Влечение репаративного импульса, с другой стороны, добавляет и наращивает. Его страх, вполне реалистичный, заключается в том, что окружающая культура неадекватна или неблагоприятна для его кормления; он хочет скомпоновать и наделить полнотой объект, который затем обеспечит ресурсами зарождающуюся самость. Взгляд на кэмп как на, среди многого прочего, коллективное, исторически насыщенное исследование разнообразия репаративных практик гораздо полнее отражает многие определяющие элементы классического кэмпового перформанса, например: поразительные, смачные проявления чрезмерной эрудиции; страстная, часто уморительная антикварщина, расточительное производство альтернативных историографий; “сверх”-привязанность к фрагментарным, маргинальным изделиям, барахлу и остаткам; богатое, в высшей степени прерывистое аффективное разнообразие; неукротимая зачарованность чревовещательными экспериментами; дезориентирующие противопоставления прошлого и настоящего, популярной и высокой культур. Как и в сочинениях Д.А. Миллера, клей из избыточной красоты, избыточных стилистических затрат, необъяснимых всплесков угроз, презрения и жажды скрепляет вместе и оживляет амальгаму мощных частичных объектов в работах таких авторов, как Рональд Фирбенк, Джуна Барнс, Джозеф Корнелл, Кеннет Энгер, Чарльз Ладлэм, Джек Смит, Джон Уотерс и Холли Хьюз.

Само упоминание этих имён, иные из которых привязаны к практически легендарным “параноидальным” личностям, только подтверждает настойчивость Кляйн касательно того, что разделить между параноидным и репаративным можно изменчивые позиции — или, я бы сказала, практики — но не людей; порой именно самым параноидно ориентированным людям удаётся, и следует, развить и распространить самые изобильные репаративные практики. И если параноидная или депрессивная позиции действуют в масштабе меньшем, чем уровень индивидуальной типологии, то они также работают и в более широком поле: на уровне совместных историй, возникающих сообществ и в плетении интертекстуального дискурса.

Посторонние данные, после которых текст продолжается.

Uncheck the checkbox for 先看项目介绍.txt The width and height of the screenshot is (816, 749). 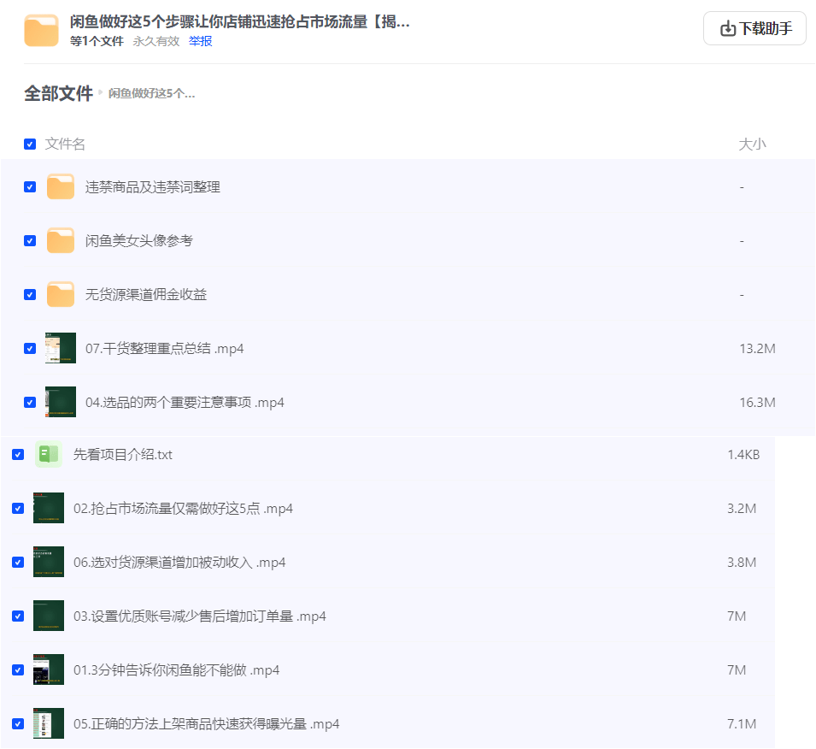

Подобно Прусту, репаративный читатель “вновь и вновь угощается”; не только важно, но и возможно найти способы, как обращаться с таким репаративными мотивами и позиционностями. Язык для артикуляции репаративного мотива какого-либо читателя в отношении текста или культуры уже давно настолько сентиментальный, эстетизирующий, оборонительный, анти-интеллектуальный или реакционный, что даже неудивительно, что немногие критики готовы описывать своё знакомство с такими мотивами. Препятствием, однако, служила ограниченность существующих теоретических словарей, нежели сам репаративный мотив. Не менее проницательная, чем параноидная позиция, не менее реалистичная, не менее прикладная в проекте выживания и не менее, но и не более бредовая и фантазматическая — репаративная читательская позиция посвящает себя иному спектру аффектов, амбиций и рисков. Лучший урок этих практик заключается для нас, пожалуй, в том, каким множеством способов субъекты и сообщества успешно извлекают питательную поддержку из объектов культуры — даже той культуры, которая часто открыто желала бы их не поддерживать.